The COSY CURIOSITIES art installation is currently up and was timed to cheer things up for Mittenfest–an event featuring craft beers, food trucks, a dj and more (February 19 and 20th). The Bombshells also recruited local makers to create hundreds of pairs of mittens to donate give away to charity groups that work with people in need.

I have been making Yarn Bomb Kits to sell. These kits are pre-made, ready to install bits of whimsy and delight and I hope they go out into Cincinnati and make many people smile! They are perfect for non-yarn artists to brighten up their homes, yards or neighborhoods. Of course if you knit or crochet, do your own and brighten up Cincinnati this winter! The Fiber Art Market scheduled for Jan. 29 & 30 was cancelled, so I’m not sure where or when I will be selling them, but I’ll edit this post when I know!

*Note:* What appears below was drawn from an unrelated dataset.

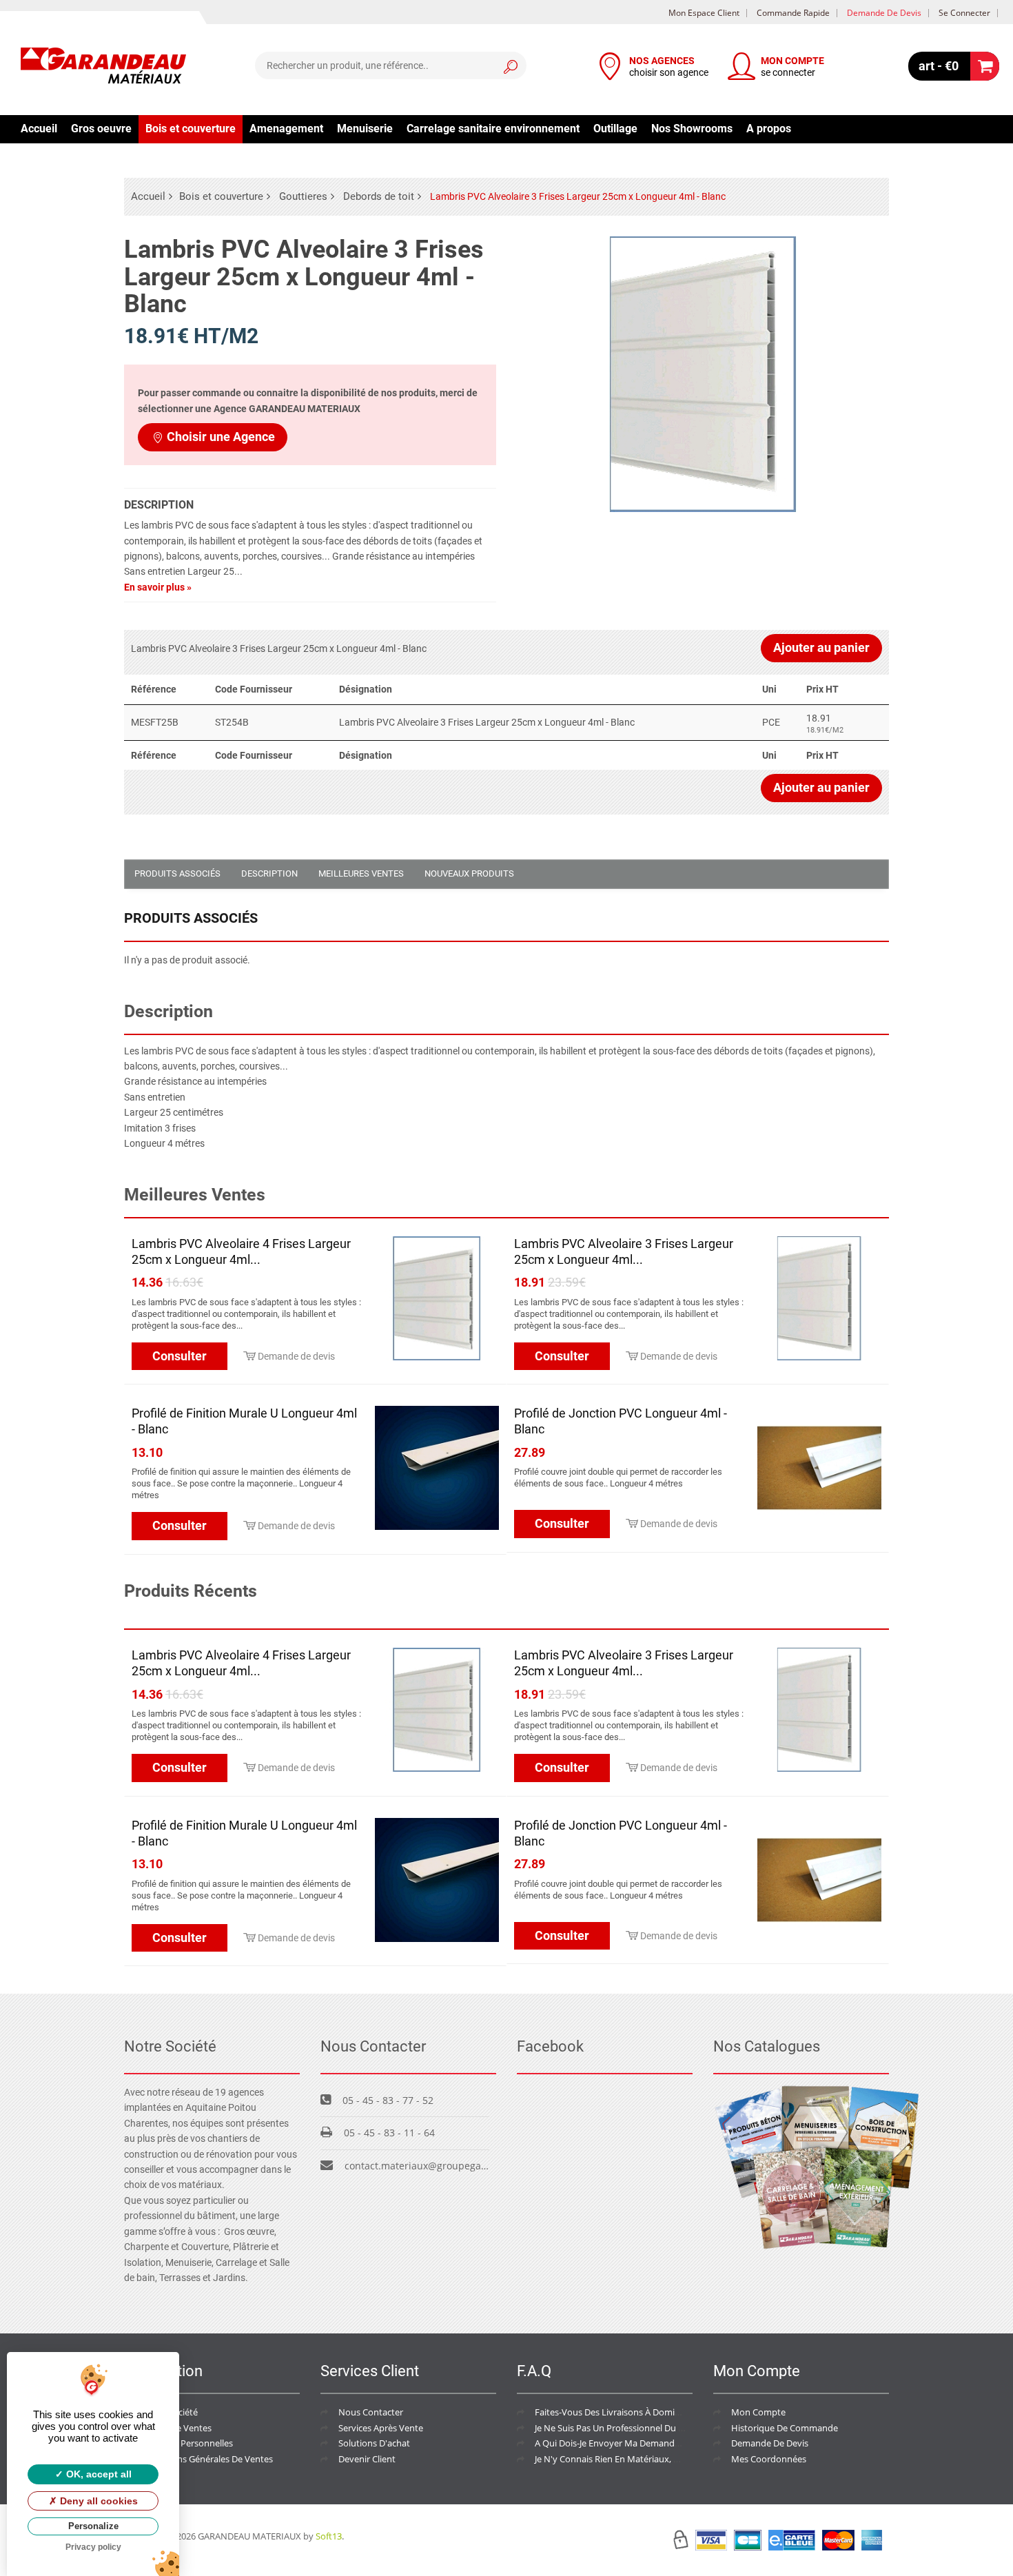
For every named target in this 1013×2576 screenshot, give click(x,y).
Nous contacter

Here’s what you need to know:

  1. Choose your location. You can install on many different surfaces. I suggest starting easy with a pole or chain fence (chain link will give you the most options, but wrought iron or narrow pickets or farm fencing could work too. Choose a location near your home or work–you want to be able to check on your piece. You can re-secure it if it’s sagging or falling off and remove it when it gets to be more of an eyesore than an eye-delight.
  2. Get permission–it’s a good idea to ask if possible. The property owner may remove it or ask you to install it in a certain way so you don’t cause damage. Be especially careful of trees. Prolonged covering of trees with slow-to-dry knitted/crocheted fabric can cause fungus to grow. It’s safest to dress your own trees (for a short time period) or get permission before dressing someone else’s tree. Or just decorate poles.
  3. Installation – this depends a lot on the size of your piece and the surface you’re attaching it to. You can sew or tie your pieces onto fences, trees and posts, or use plastic cable ties.